CHOCOLATE TOFFEE CINNAMON SWEET ROLLS WITH SALTED CARAMEL ICING RECIPE



INGREDIENTS
- 1 8 ounce can refrigerated crescent rolls dough
- 1/2 cup semi-sweet chocolate chips
- 1/4 cup English toffee bits
- 2 tablespoons unsalted butter
- 1 tablespoon milk
- 1/4 cup packed light brown sugar
- 1/4 tablespoon kosher salt
- 1/3 cup powdered sugar
DIRECTIONS
Heat oven to 350°F. Lightly grease 9-inch round or square pan.
Lightly flour work surface. Roll out crescent dough, but do not separate into triangles. Press seams together to form one rectangular dough sheet. Sprinkle surface with chocolate chips, toffee bits and cinnamon, pressing lightly into dough. Starting from long side, roll to form log. Cut log into 12 even slices (about 1-inch each) with sharp knife and sawing motion. Place rolls in prepared pan.

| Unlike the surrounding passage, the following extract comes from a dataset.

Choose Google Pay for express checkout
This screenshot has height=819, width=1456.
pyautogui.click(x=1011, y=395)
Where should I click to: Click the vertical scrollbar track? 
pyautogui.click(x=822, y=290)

Bake 15 to 17 minutes or until golden brown. Meanwhile, prepare SALTED CARAMEL ICING. Spread icing on hot rolls. Garnish with additional chocolate chips or toffee bits, if desired. Makes 12 rolls.

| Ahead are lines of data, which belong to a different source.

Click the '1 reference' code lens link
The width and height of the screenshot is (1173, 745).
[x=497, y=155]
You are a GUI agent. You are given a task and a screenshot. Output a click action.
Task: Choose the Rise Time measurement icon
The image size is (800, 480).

To make Salted Caramel Icing, melt butter in small saucepan over low heat. Stir in brown sugar, milk, vanilla and 1/8 teaspoon salt. Cook, stirring constantly, over low heat for about 3 minutes. Do not boil. Remove from heat. With whisk, gradually blend in powdered sugar. Add additional salt, if desired. Add additional milk if needed for desired spreading consistency. Makes about 1/2 cup icing.